* [Document extract]:
........

Achan is a 1952 Indian Malayalam-language film, directed by M. R. S. Mani and produced by M. Kunchacko. The film stars Prem Nazir and B. S. Saroja in lead roles. The film had musical score by P. S. Divakar. This was the only film in which veteran actor Sesbastian Kunjukunju Bhagavatahar did a comic role. It is one of the major box office hits of early Malayalam cinema. It will be remembered as the debut of Boban Kunchacko, the maiden venture of XL Productions, and first film of Thiruvananthapuram V. Lakshmi. The film was remade in Tamil as Thanthai, again with Prem Nazir. Kambadasan wrote the dialogues and lyrics. The film was released in April 1953.

........

* [Data provided]:
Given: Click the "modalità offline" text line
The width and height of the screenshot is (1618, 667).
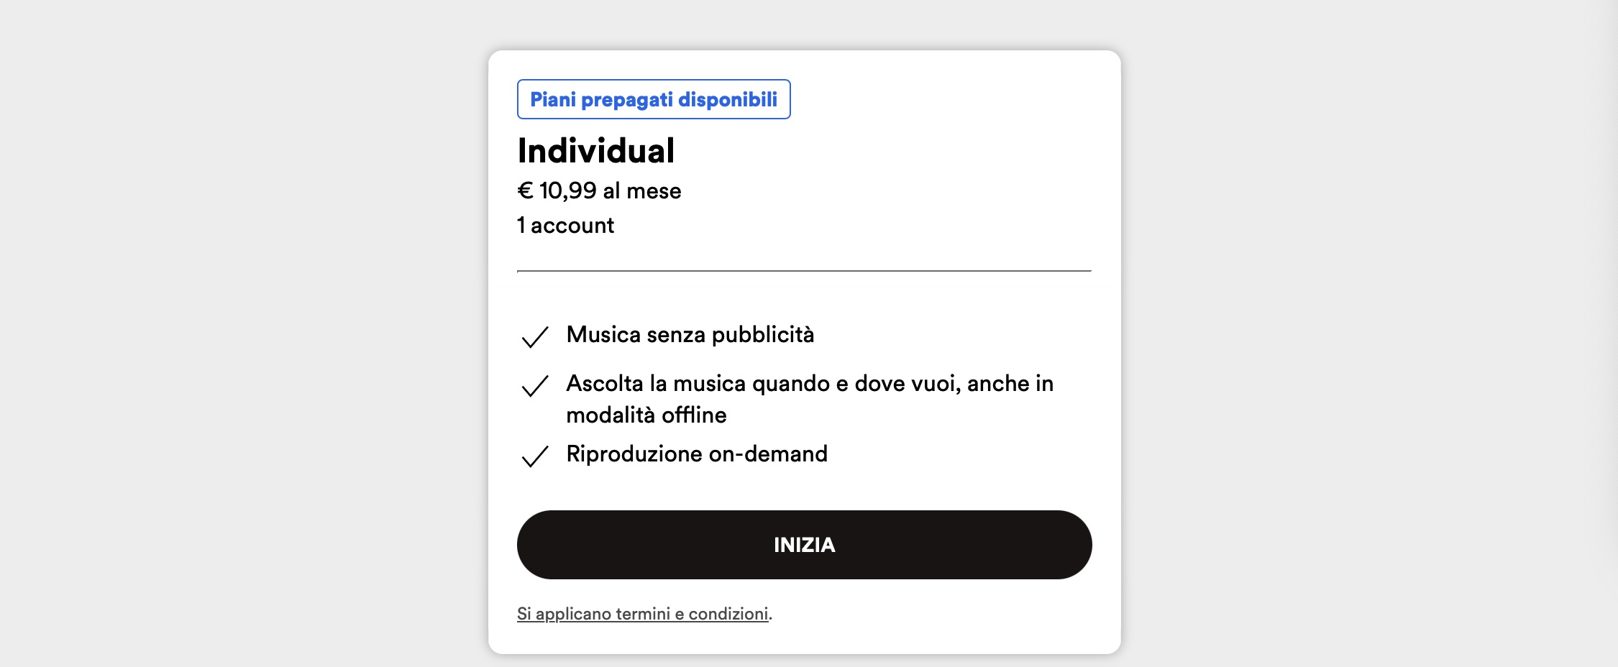Looking at the screenshot, I should click(646, 415).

........

* [Required task]:
Give the stretch of the Achan film description from "Achan is a 1952" through "in April 1953." again, changing each "film" to "motion picture".

* [Finished answer]:
Achan is a 1952 Indian Malayalam-language motion picture, directed by M. R. S. Mani and produced by M. Kunchacko. The motion picture stars Prem Nazir and B. S. Saroja in lead roles. The motion picture had musical score by P. S. Divakar. This was the only motion picture in which veteran actor Sesbastian Kunjukunju Bhagavatahar did a comic role. It is one of the major box office hits of early Malayalam cinema. It will be remembered as the debut of Boban Kunchacko, the maiden venture of XL Productions, and first motion picture of Thiruvananthapuram V. Lakshmi. The motion picture was remade in Tamil as Thanthai, again with Prem Nazir. Kambadasan wrote the dialogues and lyrics. The motion picture was released in April 1953.